As one can see, the display size and resolution is unchanged from the OnePlus One, but OnePlus is promising higher static contrast at 1500:1, relative to the ~1000:1 contrast of the One. This is likely due to the use of photoalignment technology, which seems to have become an industry standard within the past few months. The 1080p resolution is sufficient for a 5.5” smartphone, although an increase to 1440p would be noticeable I suspect that OnePlus is responding to demands for improved battery life over higher display resolutions. The OnePlus 2 also has the somewhat standard Snapdragon 810 for a high-end smartphone, although it’s notable that the maximum frequency of the A57 cluster has been capped to 1.8 GHz in order to improve thermal performance. It isn’t clear if OnePlus is also using hotplug or other mechanisms to only use two big CPU cores either, but this will take a review to really figure out what’s going on. Battery also receives a minor size increase from 3200 mAh to 3300 mAh, presumably at a 3.8V nominal voltage. The lack of microSD expansion likely comes from user experience concerns, as is the non-removable battery. The OnePlus 2 also has a significant improvement to materials, as the frame is an alloy of aluminum and magnesium while the OnePlus One was only made of plastic on the outer casing.
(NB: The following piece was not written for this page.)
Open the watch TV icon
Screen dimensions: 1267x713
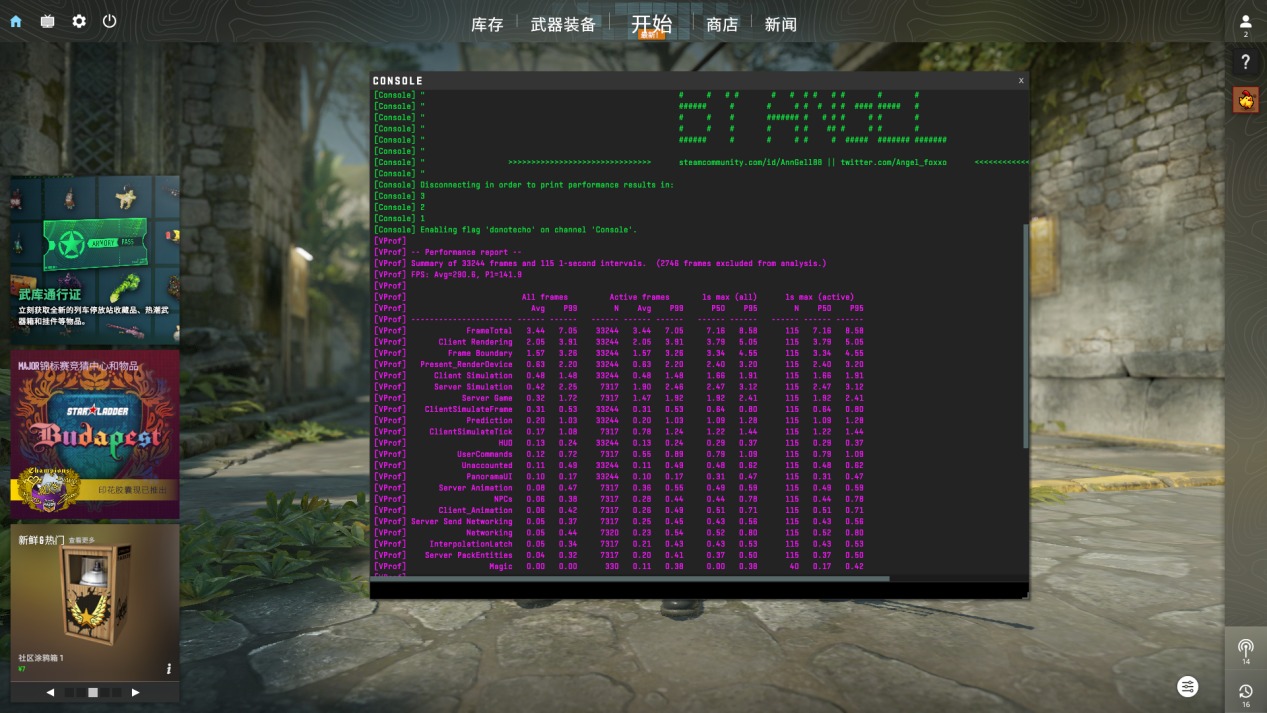click(x=47, y=21)
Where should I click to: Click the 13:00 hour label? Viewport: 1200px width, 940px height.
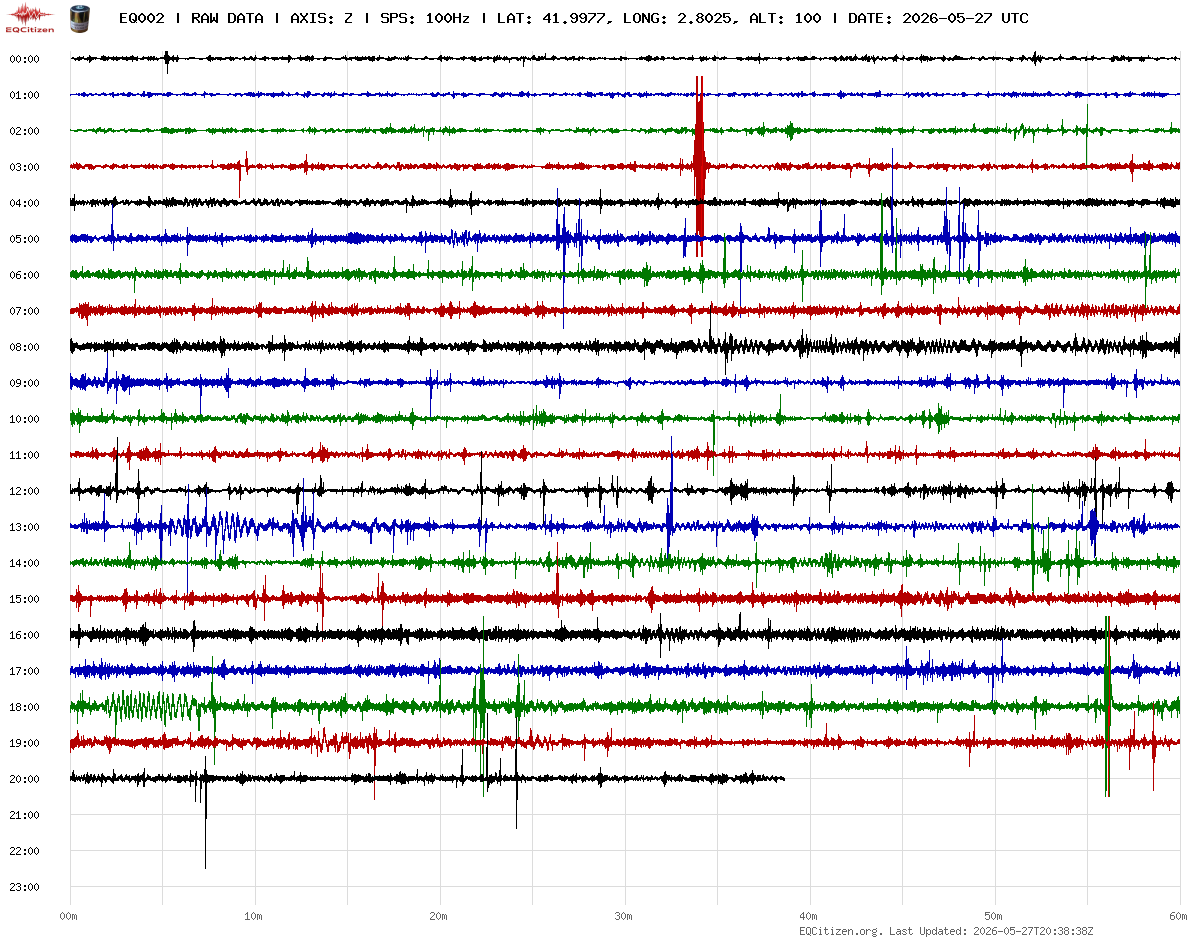point(24,527)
The other major change is the camera. It seems that OnePlus has elected to use a 13MP, 1.3 micron camera sensor with OIS integrated into the module and laser auto focus. The 13MP 1.3 micron sensor is likely to be the OV13860, which means that the sensor format is similar to both the LG G4 and Samsung Galaxy S6, but with a larger pixel size to improve low light performance to reduce read noise from the sensor. Optical stack details remain unknown but the aperture stays at f/2.0 to balance distortion and low light performance. OIS is also introduced to improve low light photo performance for longer exposures. Laser AF is also added to reduce AF speed, a weakness that was present in the OnePlus One. Given the look of this laser AF mechanism, I suspect this is ST-M's time of flight sensor which means that this sytem will be most effective within 10cm of the laser AF sensor.

OnePlus has also introduced some new features in the form of a notification switch, fingerprint sensor, and USB-C port. The notification switch allows for fast switching between all, priority, and no notifications somewhat similar to the iPhone’s mute switch. The fingerprint sensor is also said to be better and faster than the iPhone 6’s TouchID sensor. It’s also purely capacitive, which should make it unlikely to fail over time and you can turn the phone on and unlock it only by using the fingerprint sensor, which would make the experience similar to the HTC One M9+ and Huawei Ascend Mate 7. The addition of USB-C is also great to see, as this makes OnePlus one of the first OEMs to adopt the reversible USB connector standard although it isn’t clear if all of the various features that come with USB-C will be adopted with the launch of Android M.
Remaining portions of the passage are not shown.